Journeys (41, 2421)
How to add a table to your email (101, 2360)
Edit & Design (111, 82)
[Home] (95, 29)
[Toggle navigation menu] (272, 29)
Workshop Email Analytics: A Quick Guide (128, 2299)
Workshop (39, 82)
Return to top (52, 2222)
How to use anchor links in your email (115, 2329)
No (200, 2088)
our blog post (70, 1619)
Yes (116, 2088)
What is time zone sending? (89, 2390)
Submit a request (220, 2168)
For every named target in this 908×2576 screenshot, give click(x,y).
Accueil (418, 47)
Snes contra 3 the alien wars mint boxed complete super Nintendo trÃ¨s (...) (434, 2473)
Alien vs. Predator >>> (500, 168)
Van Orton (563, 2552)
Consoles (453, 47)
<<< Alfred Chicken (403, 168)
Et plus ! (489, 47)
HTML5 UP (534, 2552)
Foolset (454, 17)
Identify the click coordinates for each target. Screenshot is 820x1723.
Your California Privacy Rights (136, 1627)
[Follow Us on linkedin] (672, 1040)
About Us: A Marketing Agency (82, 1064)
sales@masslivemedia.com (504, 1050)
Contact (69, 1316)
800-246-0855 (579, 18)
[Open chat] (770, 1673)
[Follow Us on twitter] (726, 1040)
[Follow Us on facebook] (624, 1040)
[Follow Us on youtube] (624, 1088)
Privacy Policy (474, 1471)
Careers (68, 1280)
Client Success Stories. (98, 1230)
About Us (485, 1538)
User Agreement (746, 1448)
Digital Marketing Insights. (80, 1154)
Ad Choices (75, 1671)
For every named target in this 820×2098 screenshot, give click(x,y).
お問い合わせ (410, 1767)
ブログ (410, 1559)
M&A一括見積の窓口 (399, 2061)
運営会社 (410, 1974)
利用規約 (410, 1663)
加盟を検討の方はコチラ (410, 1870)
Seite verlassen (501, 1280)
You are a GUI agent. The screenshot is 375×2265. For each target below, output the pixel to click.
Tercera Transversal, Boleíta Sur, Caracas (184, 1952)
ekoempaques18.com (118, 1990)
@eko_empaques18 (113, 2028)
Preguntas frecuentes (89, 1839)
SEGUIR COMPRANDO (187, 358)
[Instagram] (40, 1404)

---+---

> Problem statement: Set each line down exactly, beginning at the one containing "Careers (68, 1280)" and ending at the last line of the material above.

> Problem solution:
Careers (68, 1280)
Client Success Stories. (98, 1230)
About Us (485, 1538)
User Agreement (746, 1448)
Digital Marketing Insights. (80, 1154)
Ad Choices (75, 1671)
For every named target in this 820×2098 screenshot, give click(x,y).
お問い合わせ (410, 1767)
ブログ (410, 1559)
M&A一括見積の窓口 (399, 2061)
運営会社 (410, 1974)
利用規約 (410, 1663)
加盟を検討の方はコチラ (410, 1870)
Seite verlassen (501, 1280)
You are a GUI agent. The screenshot is 375×2265. For each target below, output the pixel to click.
Tercera Transversal, Boleíta Sur, Caracas (184, 1952)
ekoempaques18.com (118, 1990)
@eko_empaques18 (113, 2028)
Preguntas frecuentes (89, 1839)
SEGUIR COMPRANDO (187, 358)
[Instagram] (40, 1404)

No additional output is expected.